Chapter 3: Linear Models Flashcards
what is the difference between supervised and unsupervised learning problems?
supervised: our goal is to understand the relationship between the target variable and the predictors/ make accurate predictions for the target variable based on the predictors (there is a target variable)
unsupervised: target variable is absent. we are more interested in extracting relationships and structures between different variables in the data.
what two types of business problems are there in exam PA?
- prediction focused: the primary objective is to make an accurate prediction of the target variable on the basis of other predictors
- interpretation focused: we are interested in using the model to understand the true relationship between the target variable and the predictors (ex. how is the number of exams passed associated with the salary of an actuary)

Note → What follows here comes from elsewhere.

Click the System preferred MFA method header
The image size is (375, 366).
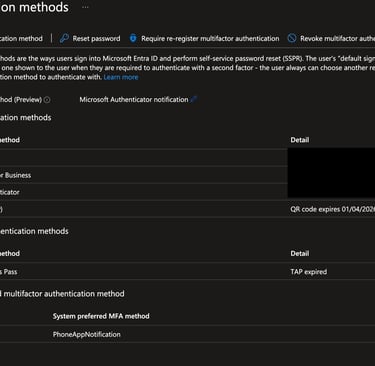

How does the business problem affect the model that we create? (objective is prediction or interpretation?)
if the objective is to predict, then we will implement a model that produces good predictions even if it is costly to implement
if the objective is to interpret, then we can select a relatively simple, interpretable model that clearly shows the relationship between the target and predictors
why is it important that data are consistent?
ex. numeric variables - keeping them all in the same units
categorical variables - consistent naming for the levels
so that they can be directly compared to one another
When datasets contain PII (personally identifiable information), such as social security number, address, etc, what may need to be done with the data?
- anonymize the data to remove the PII
- data security: ensure that personal data receives sufficient protection, such as access restrictions
- terms of use: be aware of the terms of use on the data.
- unethical data: differential treatment based on these variables in a predictive model may lead to unfair discrimination
what proportion of the data should we use to train our models?
around 70-75%
how do you create the test/training split? from what package?
library(caret) set.seed() partition -createDataPartition(dataset$targetvariable, p = 0.75, list = FALSE) data.train - dataset[partition, ] data.test - dataset[-partition, ]
what is the purpose of a training/test split?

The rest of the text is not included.